Brakować może natomiast funkcji OTG, którą wariant realme C11 z 2020 roku posiadał. To bez wątpienia użyteczna funkcja, więc szkoda, że tutaj się nie pojawiła.

Rozmowy i audio

Przy rozmowach nie mam zasadniczo zastrzeżeń. Wszystko słychać dobrze i wyraźnie. To samo usłyszałem po drugiej stronie słuchawki. Ewentualne problemy to raczej kwestia aparatu drugiej strony. Do tego lepsza jest łączność przez LTE niż Wi-Fi.

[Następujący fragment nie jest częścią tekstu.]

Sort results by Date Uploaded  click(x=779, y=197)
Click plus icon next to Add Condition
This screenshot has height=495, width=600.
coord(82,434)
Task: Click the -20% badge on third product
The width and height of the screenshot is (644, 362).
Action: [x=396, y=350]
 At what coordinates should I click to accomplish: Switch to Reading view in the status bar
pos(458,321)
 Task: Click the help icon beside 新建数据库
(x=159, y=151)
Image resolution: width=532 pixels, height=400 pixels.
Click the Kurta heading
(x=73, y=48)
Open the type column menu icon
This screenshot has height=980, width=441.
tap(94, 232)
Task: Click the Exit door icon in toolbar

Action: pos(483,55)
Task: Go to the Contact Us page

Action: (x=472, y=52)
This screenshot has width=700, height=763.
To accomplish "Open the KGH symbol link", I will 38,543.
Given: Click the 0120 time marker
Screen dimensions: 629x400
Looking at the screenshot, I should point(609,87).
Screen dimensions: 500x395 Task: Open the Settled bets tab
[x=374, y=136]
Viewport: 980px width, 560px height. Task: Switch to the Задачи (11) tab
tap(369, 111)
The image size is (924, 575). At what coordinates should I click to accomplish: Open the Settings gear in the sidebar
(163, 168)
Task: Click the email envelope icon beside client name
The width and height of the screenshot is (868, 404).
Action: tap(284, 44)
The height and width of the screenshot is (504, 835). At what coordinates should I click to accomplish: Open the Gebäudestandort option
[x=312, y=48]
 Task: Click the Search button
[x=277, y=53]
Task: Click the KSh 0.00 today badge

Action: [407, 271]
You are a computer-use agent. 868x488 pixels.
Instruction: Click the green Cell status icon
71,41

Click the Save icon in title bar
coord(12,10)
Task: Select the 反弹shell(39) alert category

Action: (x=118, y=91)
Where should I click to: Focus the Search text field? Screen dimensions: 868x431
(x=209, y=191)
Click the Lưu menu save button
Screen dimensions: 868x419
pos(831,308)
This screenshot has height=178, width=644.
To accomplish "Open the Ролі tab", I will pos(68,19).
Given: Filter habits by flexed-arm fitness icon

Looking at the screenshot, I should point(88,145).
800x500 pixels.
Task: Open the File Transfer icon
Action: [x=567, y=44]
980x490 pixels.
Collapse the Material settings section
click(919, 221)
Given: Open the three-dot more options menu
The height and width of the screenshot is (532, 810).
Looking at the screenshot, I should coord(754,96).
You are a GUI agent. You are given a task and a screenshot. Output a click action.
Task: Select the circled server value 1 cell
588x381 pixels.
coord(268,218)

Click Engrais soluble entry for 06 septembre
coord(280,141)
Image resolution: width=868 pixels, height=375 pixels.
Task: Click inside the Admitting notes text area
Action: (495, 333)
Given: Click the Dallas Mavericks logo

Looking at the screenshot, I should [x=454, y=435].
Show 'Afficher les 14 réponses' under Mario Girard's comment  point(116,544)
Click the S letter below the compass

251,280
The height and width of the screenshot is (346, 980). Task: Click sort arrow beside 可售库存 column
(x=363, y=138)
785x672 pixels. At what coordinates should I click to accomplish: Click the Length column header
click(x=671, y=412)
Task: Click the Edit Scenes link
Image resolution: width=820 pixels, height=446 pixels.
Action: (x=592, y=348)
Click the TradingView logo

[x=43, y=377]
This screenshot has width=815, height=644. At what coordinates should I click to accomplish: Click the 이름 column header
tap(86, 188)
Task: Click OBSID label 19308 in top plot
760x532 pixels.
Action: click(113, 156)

Co do umiejscowienia głośnika mam mieszane odczucia, ale jednak z przewagą pozytywnych. W zasadzie największy minus jest taki, że jeśli odkłada się smartfona np. na biurku, by słuchać muzyki czy podcastów przy, dajmy na to, sprzątaniu pokoju, trzeba go położyć ekranem do blatu lub tak, by głośnik nieco wystawał. W przeciwnym razie go bowiem przytłumimy. Może być to jakaś niedogodność, ale – szczęśliwie – nie jest ona przesadna. A na plus na pewno to, że przy graniu lub oglądaniu filmów nie trzeba borykać się z zakrywaniem głośnika dłonią, którą trzymamy smartfon.

Z ustawieniami audio za dużo nie podziałamy. Brak specjalnego trybu, a przynajmniej ja nic takiego nie znalazłem. Wydobywające się ze smartfona dźwięki brzmią dobrze, choć przy maksymalnym pogłośnieniu pojawiają się zniekształcenia. Przy korzystaniu z słuchawek dźwięk również jest bardzo przyjemny. Audiofil pewnie by się przyczepił – ja, szary użytkownik przewodówek, jestem zadowolony.

Zabezpieczenia biometryczne

W zasadzie mamy tylko jedno. Skaner twarzy. Brak czytnika linii papilarnych mnie nieco zdziwił. Na plus jednak to, że choć odblokowanie twarzą nie działa superszybko to jednak sporo ułatwia (na przykład w terenie, gdy chce się szybko skorzystać z aparatu czy innej aplikacji). 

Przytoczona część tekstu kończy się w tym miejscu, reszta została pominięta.